• [ENUNCIADO] Continúe el texto sobre el encuentro con Harvey en un bar de Austin a partir de su última oración.

• [TEXTO PROPORCIONADO]
====

Luis Sánchez (editor) y Javier Tortosa en la presentación
de ‘Trazos en falso’ (Boria Ediciones, !º ed. 2017)

            Aquella noche, Harvey llevaba rato sentado cuando entré por la puerta del bar de Austin. Sobre la mesa, delante de él, unos folios mecanografiados y, justo al lado, un bloc completamente atestado de notas escritas a mano. Ya tienes tu libro, ahora soy yo quien tiene que pedirte algo. Esto que ves aquí, dijo señalando las dos páginas a máquina, es un relato que quiero que incluyas en Trazos en falso. Se titula «Saldando deudas». Trata de todo eso que te conté sobre mi viejo. De cómo estalló el mundo después de su muerte, de cómo huimos hacia adelante, de cómo se perdieron cosas en la escapada, de cómo cobré constancia de ello cuando nació el pequeño Harvey… Lo otro, lo que hay en el bloc, son pensamientos escritos a vuelapluma. Imágenes, flashes que me han venido a la mente en estos diez últimos años. Mi manera de volver a trazar el camino desde el principio. De recoger del arcén los momentos importantes que quedaron olvidados. Digamos que es mi segunda convocatoria, mi diario de redención. Están en bruto, necesitan cobrar forma, tener una estructura. Eso es lo que te pido. Dales una vuelta, canaliza esta ráfaga de golpes de seso. Muéstrame un camino a seguir, ayúdame a lograr literatura con ellos. No busco una autobiografía, no pretendo ser protagonista de nada. Quiero que quien lo lea se lleve los textos, que los haga suyos, que le importe un bledo quién los haya escrito. Que mire a su alrededor y no sepa a dónde diablos le han llevado. Confío en ti. Eso me dijo mi amigo.

====

• [REGISTROS DE DATOS]
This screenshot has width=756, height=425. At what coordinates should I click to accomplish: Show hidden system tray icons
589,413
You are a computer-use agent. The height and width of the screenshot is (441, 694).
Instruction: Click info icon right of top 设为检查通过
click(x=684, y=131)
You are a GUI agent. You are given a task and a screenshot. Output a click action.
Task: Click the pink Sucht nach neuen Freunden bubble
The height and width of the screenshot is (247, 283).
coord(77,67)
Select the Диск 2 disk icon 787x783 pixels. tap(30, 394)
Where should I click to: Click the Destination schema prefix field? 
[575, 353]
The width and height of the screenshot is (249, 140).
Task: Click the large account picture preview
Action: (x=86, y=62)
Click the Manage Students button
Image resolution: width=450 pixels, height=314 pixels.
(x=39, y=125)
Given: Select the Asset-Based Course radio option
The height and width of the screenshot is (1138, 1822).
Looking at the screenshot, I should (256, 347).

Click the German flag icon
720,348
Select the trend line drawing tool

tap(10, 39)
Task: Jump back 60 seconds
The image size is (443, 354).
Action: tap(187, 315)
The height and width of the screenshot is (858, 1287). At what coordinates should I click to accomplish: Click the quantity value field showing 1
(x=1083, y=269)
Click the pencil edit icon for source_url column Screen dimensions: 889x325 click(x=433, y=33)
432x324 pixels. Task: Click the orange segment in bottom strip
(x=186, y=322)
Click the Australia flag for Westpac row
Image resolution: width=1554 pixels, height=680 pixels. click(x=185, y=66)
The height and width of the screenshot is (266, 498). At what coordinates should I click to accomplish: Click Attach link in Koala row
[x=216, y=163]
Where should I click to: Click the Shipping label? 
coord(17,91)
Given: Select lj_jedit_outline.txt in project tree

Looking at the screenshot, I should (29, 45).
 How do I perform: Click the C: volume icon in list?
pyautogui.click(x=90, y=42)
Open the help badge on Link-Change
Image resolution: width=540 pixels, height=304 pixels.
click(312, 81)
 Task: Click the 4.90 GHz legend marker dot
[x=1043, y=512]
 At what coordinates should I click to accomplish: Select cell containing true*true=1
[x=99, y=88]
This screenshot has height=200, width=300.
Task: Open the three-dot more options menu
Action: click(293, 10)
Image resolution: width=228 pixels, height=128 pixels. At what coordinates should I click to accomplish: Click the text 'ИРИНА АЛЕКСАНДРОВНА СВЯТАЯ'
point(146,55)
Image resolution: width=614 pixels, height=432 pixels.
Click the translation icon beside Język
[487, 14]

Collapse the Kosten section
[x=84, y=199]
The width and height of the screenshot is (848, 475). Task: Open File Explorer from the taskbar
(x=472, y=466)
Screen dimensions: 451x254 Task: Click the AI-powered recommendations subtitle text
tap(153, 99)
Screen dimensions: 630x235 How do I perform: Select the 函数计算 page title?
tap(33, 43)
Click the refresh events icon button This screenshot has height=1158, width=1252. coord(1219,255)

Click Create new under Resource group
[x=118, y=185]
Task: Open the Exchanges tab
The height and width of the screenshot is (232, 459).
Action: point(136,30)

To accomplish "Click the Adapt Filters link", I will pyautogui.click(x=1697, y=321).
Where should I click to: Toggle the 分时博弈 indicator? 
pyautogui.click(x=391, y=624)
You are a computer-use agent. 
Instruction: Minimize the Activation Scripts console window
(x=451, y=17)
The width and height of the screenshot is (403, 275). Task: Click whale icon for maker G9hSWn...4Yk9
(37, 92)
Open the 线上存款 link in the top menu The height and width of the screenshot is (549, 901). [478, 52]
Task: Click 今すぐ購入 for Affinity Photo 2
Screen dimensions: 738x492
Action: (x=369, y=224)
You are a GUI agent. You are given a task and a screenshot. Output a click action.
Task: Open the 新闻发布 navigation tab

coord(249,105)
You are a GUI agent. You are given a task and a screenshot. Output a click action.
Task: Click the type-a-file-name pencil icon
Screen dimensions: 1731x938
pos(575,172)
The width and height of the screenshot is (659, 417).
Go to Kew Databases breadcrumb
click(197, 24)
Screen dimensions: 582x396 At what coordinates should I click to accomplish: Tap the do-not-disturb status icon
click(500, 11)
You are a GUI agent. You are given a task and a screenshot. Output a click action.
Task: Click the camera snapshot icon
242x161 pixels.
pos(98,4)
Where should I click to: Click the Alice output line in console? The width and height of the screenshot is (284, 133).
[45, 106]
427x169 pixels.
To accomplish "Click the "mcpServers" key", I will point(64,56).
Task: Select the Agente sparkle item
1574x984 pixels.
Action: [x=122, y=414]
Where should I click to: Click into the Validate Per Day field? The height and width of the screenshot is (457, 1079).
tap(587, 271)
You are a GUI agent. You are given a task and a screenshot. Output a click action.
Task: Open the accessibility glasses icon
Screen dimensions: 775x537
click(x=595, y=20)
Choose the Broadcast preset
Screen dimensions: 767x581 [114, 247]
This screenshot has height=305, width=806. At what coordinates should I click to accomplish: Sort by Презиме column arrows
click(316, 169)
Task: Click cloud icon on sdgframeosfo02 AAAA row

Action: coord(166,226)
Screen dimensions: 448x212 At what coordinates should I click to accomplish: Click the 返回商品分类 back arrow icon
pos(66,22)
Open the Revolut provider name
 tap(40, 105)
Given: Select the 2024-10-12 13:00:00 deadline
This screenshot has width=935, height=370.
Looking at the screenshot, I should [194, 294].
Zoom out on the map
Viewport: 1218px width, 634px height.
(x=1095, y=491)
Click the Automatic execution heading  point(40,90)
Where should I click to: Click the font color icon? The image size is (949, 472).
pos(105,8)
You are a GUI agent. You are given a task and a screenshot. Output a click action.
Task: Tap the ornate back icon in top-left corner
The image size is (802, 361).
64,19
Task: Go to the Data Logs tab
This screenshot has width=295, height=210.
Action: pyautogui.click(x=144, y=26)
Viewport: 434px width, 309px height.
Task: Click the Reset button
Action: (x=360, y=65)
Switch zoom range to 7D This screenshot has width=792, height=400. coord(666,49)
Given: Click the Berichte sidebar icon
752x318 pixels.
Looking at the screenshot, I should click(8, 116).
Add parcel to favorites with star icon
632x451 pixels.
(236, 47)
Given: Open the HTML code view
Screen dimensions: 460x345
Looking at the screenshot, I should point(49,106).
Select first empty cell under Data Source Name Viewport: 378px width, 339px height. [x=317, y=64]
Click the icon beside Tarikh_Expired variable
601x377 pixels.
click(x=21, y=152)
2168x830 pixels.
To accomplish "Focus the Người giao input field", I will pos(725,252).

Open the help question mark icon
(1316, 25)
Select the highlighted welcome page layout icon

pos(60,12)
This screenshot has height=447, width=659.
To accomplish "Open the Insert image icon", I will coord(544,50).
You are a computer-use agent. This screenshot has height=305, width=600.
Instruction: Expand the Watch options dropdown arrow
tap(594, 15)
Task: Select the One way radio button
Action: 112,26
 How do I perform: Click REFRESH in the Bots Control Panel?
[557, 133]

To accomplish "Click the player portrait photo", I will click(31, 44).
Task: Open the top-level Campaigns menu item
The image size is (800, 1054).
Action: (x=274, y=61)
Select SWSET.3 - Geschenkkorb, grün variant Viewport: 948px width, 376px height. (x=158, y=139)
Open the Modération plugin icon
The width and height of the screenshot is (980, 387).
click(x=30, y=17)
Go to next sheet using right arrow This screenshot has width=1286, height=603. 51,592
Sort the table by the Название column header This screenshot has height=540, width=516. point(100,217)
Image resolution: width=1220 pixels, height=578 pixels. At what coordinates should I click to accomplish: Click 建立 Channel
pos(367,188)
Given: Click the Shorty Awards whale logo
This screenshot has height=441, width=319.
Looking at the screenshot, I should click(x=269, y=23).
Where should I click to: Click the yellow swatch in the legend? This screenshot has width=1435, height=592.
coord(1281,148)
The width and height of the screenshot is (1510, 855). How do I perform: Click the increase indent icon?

====

• [RESPUESTA]
            Así surgió Here’s looking at you, de toda la carne viva recogida en aquellas cuartillas, de los negativos revelados en el cuarto oscuro de su mollera. Por mi parte, he intentado cumplir con el trato de la mejor manera posible. I did my best, que diría Townshend. Ahora llega su turno, el de ustedes, me refiero. Su papel en esta historia. Olviden al autor, piérdanse entre las líneas, busquen su voz bajo la tinta. En ese bloc con garabatos, no estaban únicamente los reflejos de Harvey. Sus ausencias, sus temores, sus pérdidas. Estaban también las nuestras. Las de ustedes. Y las mías.